* [Text under study]
=-=-=

Edison's major rivals, during the late 19th century, were George Westinghouse and Nikola Tesla, who had once been an associate of Edison. In the so-called "War of Currents", Edison favored using "Direct Current" or "DC"-based power systems, arguing that DC power was safer than the more powerful "Alternating Current" or "AC" power systems which Westinghouse and Tesla were developing. Ultimately AC power came to be used much more widely, though Edison remains a more famous figure than his adversaries, due to his inventions and his business successes.
He claimed opposition to violence, stating;
"I am proud of the fact that I never invented weapons to kill."[3]
According to a quote of disputed[4] authenticity, Edison's philosophy of nonviolence extended to animals as well, about which he allegedly stated:
"Nonviolence leads to the highest ethics, which is the goal of all evolution. Until we stop harming all other living beings, we are still savages."

=-=-=

* [Material provided]
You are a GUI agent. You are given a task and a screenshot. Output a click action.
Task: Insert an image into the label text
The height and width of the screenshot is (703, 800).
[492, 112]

=-=-=

* [What you need to do]
(1) Answer these from the Edison text:
(a) Who were Edison's major rivals during the late 19th century?
(b) Which type of power system did Edison favor in the "War of Currents"?
(c) According to the quote, what was Edison proud of never having invented?
(2) Copy the section of the Edison text from "Edison's major rivals, during" to "his business successes.".
The listing has nothing to do with the Edison text.

* [Task solutions]
(1)
(a) George Westinghouse and Nikola Tesla.
(b) Direct Current (DC).
(c) Weapons to kill.

(2)
Edison's major rivals, during the late 19th century, were George Westinghouse and Nikola Tesla, who had once been an associate of Edison. In the so-called "War of Currents", Edison favored using "Direct Current" or "DC"-based power systems, arguing that DC power was safer than the more powerful "Alternating Current" or "AC" power systems which Westinghouse and Tesla were developing. Ultimately AC power came to be used much more widely, though Edison remains a more famous figure than his adversaries, due to his inventions and his business successes.